With a name like Urinetown, Hoof 'n' Horn's latest musical undoubtedly brings to mind a bodily function that we regard as indecent in public, one that we would rather do in private. Yet the over-the-top nature of its musical numbers and the suited businessmen with serious faces who throw around the word “pee” in conversation make the musical a comedic portrayal of serious questions which need to be seen, sung and discussed.
“Urinetown is the story of a dystopian future where there is a shortage of water, so one big company monopolizes all the bathroom facilities and makes people pay to go to the bathroom,” Camille Hayward, who plays the role of Little Sally, a narrator and go-between for the audience and the characters, said . Those who do not obey Urine Good Company’s legislation are sent to the mysterious and ominous Urinetown, from which no one who goes ever returns.

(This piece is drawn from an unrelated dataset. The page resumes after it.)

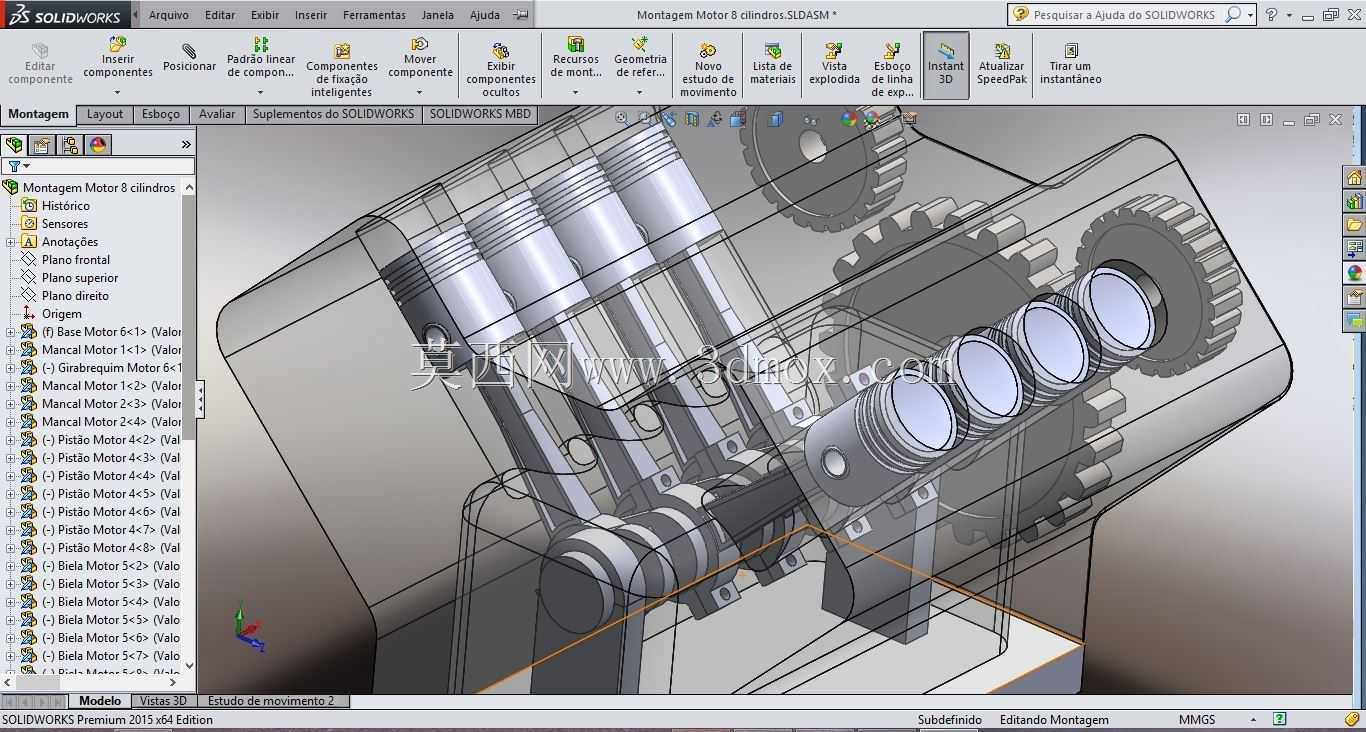
Task: Open the appearance color wheel tab in the feature tree panel
Action: pos(98,145)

The bathroom thus cannot help but be one of the major gathering places of the masses, where the poor, filthy and oppressed people crowd in front of “Public Amenity #9,” squirming to hold in their pee. They are surrounded by a set that presents itself as being just as unpleasant: a spillage of unknown green liquid is seen on the ground and a large barrel labeled “Sewage” sits to one side. From this setting rise the putrid fumes of corporate power and corruption, of conflicting voices of the masses with higher-ups and of problems rampant in the legal system.
Urinetown tackles serious matters and hypothetical questions of the potential condition of society through both laugh-out-loud comedy and subtler, ironic commentary.
“My vision for Urinetown was that I wanted it to present the issues that it is designed to present in an informative but also an entertaining way,” James Hamilton, director of the show, said.
It may seem that it would be easy to disregard the serious undertone present in Urinetown because the musical is so entrenched in comedy. However, through its use of levity, it helps us to understand the gravity of potential disaster: it asks questions of how we would react to problems of water shortage and the loss of natural resources should these problems present themselves in the future. It creates conversation about problems that are extremely relevant to our world, no matter how ridiculous the existence of Urine Good Company and Urinetown may initially seem.
“Urinetown looks at themes such as…the big conflict between today and tomorrow, and if we should focus on what’s best for today or what’s best for the future,” Hamilton said.
Along with being a satire of various problems entrenched in our society, it also brings to the stage an unprecedented parody of musical theater itself. According to Hamilton, the musical’s message is not that it is unconventional within itself as a musical form, but that “there is no convention and that there shouldn’t be a convention.” Urinetown satirizes well-known musicals including West Side Story and Les Miserables, and even criticizes itself through the voice of Little Sally, who wonders insightfully about how a musical with happy music can simultaneously tell an unhappy story.
Within the dystopia of Urinetown, however, there is also an innocent child-like quality inherent in the musical’s incorporation and presentation of young romance, of following your heart and dreams in pursuit of a bright shining world of justice, peace and joy. The desire of the poor townspeople to seek the day when they can pee for free presents itself as a hopeful revolt against misused corporate power which ultimately meets an unexpected end.
In bringing into our present awareness the potential, both good and bad, that the future may hold, Urinetown is a story where contradictions—between hilarity and gravity, between hope and despair—are at its very core. It’s layered and thought-provoking, yet ridiculously fun.